Sehr geehrtes NOZ Team,  sehr geehrte Frau Lehmann, 

hier sende ich Ihnen meinen Leserbrief zu: Bürgergeld kommt weg – und das ist gut so! (Rena Lehmann, NOZ, 10.10.2025).

Der Kommentar von Rena Lehmann auf der Titelseite zur Abschaffung des Bürgergelds zeigt deutlich, wie einseitig inzwischen über Sozialpolitik berichtet wird. Während direkt daneben ein Bericht über den enormen Reichtumszuwachs der Milliardäre in der EU steht, fordert Lehmann mit moralischem Unterton mehr Strenge gegenüber Menschen am unteren Ende der Gesellschaft. Diese Gleichzeitigkeit ist bezeichnend.

Lehmann behauptet, das Bürgergeld habe „Neiddebatten“ befeuert und die SPD von der arbeitenden Bevölkerung entfremdet. Doch belegt wird das nicht. Die meisten Bürgergeldbeziehenden sind keine „Leistungsverweigerer“, sondern Kinder, Alleinerziehende oder Menschen in schlecht bezahlten Jobs, die trotz Arbeit nicht über die Runden kommen. Von einer „Rückkehr zum ursprünglichen Sinn“ zu sprechen, heißt, soziale Not wieder stärker zu sanktionieren, das ist kein Fortschritt, sondern Rückschritt.

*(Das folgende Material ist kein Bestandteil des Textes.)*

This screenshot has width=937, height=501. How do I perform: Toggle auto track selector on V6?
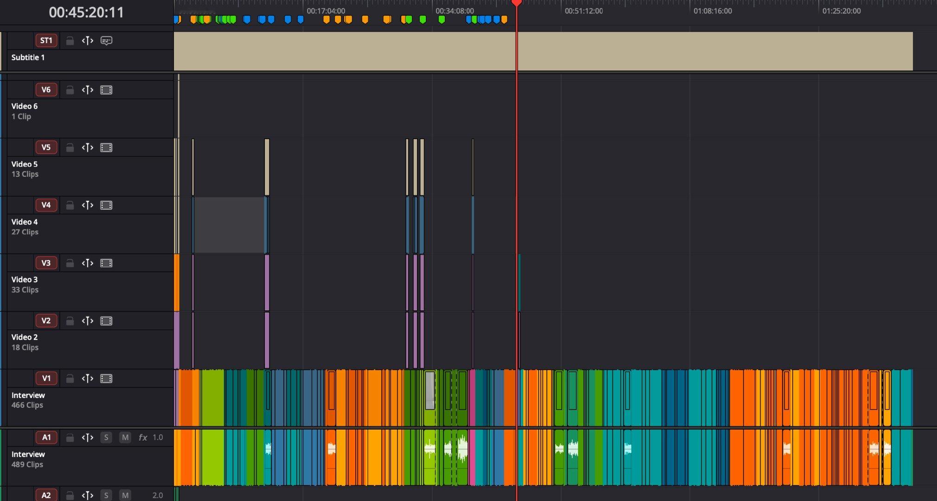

Wer „Vermittlungsvorrang“ und Leistungskürzungen bis zur kompletten Streichung als „gesellschaftlichen Frieden“ verkauft, verkennt, was wirklich spaltet: die wachsende soziale Ungleichheit. Wenn die reichsten 3600 Menschen in der EU so viel besitzen wie 181 Millionen der ärmsten Bürgerinnen und Bürger, dann ist das kein moralisches, sondern ein strukturelles Problem.

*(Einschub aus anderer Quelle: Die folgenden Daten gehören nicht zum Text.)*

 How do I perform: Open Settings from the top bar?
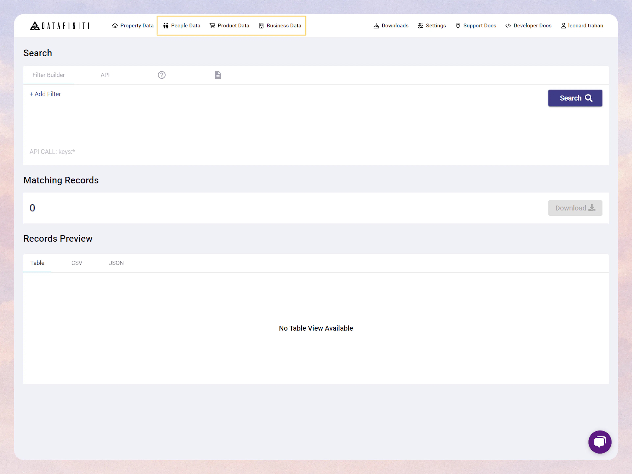click(x=432, y=25)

Lehmanns Kommentar verschiebt den Blick von dieser Ungerechtigkeit weg hin zu vermeintlich „unwilligen“ Armen. Das mag ins politische Konzept der Union passen, aber es trägt nicht zu einer ehrlichen Debatte über Gerechtigkeit, Respekt und Teilhabe bei. Ein Sozialstaat, der Menschen bestraft, statt sie zu befähigen, verliert seine Glaubwürdigkeit.